■これまで「無理」と言われてきた梅干し缶詰の登場
和のおかずを揃えた「あなご弁当」も拵えた。木の屋石巻水産「あなご醤油煮」と、国分首都圏「国技館焼鶏 鶏つくね」が主菜で、副菜に八戸鮫浦漁協「すき昆布」(刻み昆布の煮物)を登用。ごはんの中心には梅干しを収めた。
今さりげなく書いたけど、梅干しも缶詰なのである。いやはや、すごい時代になったものだ!
従来「梅干しを缶詰にするのは無理」と言われてきた。梅干しは塩分量が多く、金属製の缶が塩分によって腐食すると考えられていたからだ。
梅干しの塩分量は商品によって差があるけど、おおむね5〜6%以下になると減塩タイプと呼ばれる。一方、缶詰業界では、缶に入れる食品は塩分量4%未満が好ましいとされてきた。ちなみに前出の「イノシシ肉と大豆のキーマカレー」は1.4%未満。「きゅうり漬キムチ味」でも3.7%未満である。
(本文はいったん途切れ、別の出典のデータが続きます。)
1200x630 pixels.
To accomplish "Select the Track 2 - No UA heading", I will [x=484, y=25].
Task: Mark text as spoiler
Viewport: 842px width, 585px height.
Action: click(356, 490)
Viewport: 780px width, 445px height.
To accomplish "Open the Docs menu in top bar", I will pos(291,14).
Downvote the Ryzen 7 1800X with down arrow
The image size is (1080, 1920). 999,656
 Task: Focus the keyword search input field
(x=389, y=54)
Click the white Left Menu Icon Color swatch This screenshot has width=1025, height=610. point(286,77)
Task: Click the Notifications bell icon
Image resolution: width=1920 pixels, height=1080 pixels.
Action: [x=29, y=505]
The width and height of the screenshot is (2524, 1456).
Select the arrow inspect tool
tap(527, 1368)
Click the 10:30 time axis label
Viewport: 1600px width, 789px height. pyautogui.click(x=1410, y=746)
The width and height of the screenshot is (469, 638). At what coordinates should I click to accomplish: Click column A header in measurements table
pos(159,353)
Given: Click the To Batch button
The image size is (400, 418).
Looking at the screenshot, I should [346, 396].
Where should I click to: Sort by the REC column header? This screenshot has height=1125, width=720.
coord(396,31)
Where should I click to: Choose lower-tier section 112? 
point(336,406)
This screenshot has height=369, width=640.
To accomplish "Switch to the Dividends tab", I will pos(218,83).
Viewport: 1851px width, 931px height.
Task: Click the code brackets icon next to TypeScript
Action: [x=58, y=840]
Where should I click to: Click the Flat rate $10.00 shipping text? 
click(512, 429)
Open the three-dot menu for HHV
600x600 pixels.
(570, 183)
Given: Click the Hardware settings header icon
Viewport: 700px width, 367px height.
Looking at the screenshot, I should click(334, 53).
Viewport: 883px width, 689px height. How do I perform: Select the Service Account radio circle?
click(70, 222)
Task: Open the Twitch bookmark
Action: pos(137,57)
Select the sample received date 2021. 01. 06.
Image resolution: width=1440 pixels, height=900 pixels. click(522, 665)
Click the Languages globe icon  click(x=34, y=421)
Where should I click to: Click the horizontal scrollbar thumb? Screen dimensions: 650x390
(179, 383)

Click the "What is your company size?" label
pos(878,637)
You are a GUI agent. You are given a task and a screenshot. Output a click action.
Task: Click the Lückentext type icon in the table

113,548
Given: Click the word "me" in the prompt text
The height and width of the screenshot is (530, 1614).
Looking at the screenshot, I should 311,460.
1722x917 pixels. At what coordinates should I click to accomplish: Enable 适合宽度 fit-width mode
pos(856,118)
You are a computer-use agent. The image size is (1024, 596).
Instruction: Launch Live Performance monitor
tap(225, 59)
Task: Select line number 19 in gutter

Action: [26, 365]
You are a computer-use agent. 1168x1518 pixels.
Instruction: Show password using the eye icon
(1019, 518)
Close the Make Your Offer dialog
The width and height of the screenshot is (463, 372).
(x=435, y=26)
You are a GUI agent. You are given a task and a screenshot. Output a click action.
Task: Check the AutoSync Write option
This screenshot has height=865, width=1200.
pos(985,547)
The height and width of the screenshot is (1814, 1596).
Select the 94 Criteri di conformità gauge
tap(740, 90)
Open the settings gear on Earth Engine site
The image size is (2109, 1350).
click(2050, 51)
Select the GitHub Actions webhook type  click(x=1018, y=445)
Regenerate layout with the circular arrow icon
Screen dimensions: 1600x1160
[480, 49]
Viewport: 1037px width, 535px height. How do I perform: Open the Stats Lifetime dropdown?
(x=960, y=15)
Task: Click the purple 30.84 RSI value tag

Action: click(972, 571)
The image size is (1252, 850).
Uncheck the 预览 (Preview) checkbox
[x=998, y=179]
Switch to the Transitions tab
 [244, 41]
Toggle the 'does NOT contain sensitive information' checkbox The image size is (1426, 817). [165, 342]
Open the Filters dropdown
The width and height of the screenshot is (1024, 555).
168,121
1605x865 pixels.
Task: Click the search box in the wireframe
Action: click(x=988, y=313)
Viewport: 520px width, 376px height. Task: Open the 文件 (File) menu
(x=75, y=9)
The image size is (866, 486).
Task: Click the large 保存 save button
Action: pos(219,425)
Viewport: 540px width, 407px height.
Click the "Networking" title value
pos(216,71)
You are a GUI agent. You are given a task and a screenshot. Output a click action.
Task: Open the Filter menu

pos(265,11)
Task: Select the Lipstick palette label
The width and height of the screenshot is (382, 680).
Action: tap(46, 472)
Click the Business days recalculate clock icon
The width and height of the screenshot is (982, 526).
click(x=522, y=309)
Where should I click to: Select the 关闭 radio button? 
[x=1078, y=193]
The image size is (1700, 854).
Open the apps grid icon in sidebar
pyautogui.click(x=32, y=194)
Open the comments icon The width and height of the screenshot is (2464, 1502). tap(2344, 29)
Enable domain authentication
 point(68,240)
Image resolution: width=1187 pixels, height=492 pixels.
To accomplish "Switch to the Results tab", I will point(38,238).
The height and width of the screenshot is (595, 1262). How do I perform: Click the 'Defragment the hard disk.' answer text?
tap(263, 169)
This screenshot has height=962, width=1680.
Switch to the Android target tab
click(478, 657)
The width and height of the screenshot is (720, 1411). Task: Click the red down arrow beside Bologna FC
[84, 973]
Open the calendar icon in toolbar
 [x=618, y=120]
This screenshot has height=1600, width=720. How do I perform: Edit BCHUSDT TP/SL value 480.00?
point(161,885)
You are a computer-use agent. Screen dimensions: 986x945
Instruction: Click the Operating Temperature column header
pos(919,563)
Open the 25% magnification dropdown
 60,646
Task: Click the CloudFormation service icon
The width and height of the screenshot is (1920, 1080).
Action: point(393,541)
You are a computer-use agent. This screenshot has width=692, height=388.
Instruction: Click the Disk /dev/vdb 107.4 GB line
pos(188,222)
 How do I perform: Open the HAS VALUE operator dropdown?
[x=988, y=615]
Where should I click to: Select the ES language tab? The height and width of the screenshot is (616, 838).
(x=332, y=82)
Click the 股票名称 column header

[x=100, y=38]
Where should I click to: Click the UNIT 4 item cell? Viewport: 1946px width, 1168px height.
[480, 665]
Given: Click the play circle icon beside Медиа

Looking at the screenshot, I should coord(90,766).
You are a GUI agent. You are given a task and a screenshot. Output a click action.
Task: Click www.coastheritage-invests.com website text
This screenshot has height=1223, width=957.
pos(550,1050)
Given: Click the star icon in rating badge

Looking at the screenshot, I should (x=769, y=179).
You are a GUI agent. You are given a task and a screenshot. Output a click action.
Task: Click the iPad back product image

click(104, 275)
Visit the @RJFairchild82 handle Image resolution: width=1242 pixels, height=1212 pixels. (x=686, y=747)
しかし、こまち食品工業というメーカーが独自に研究し、塩分量6%の梅干しを缶詰にした場合、3年以上たっても缶が腐食しないことを確認した。その結果、ついに初めての「梅干缶」が誕生したのだ。ALL缶詰弁当を実現するうえでも、誠に重要な功績であります。
使われる梅は紀州南高梅のA級(最上級)のLサイズ。適度な甘みがある今風の味で、柔らかな食感もナチュラル。いわゆる普通に美味しい梅干しだ。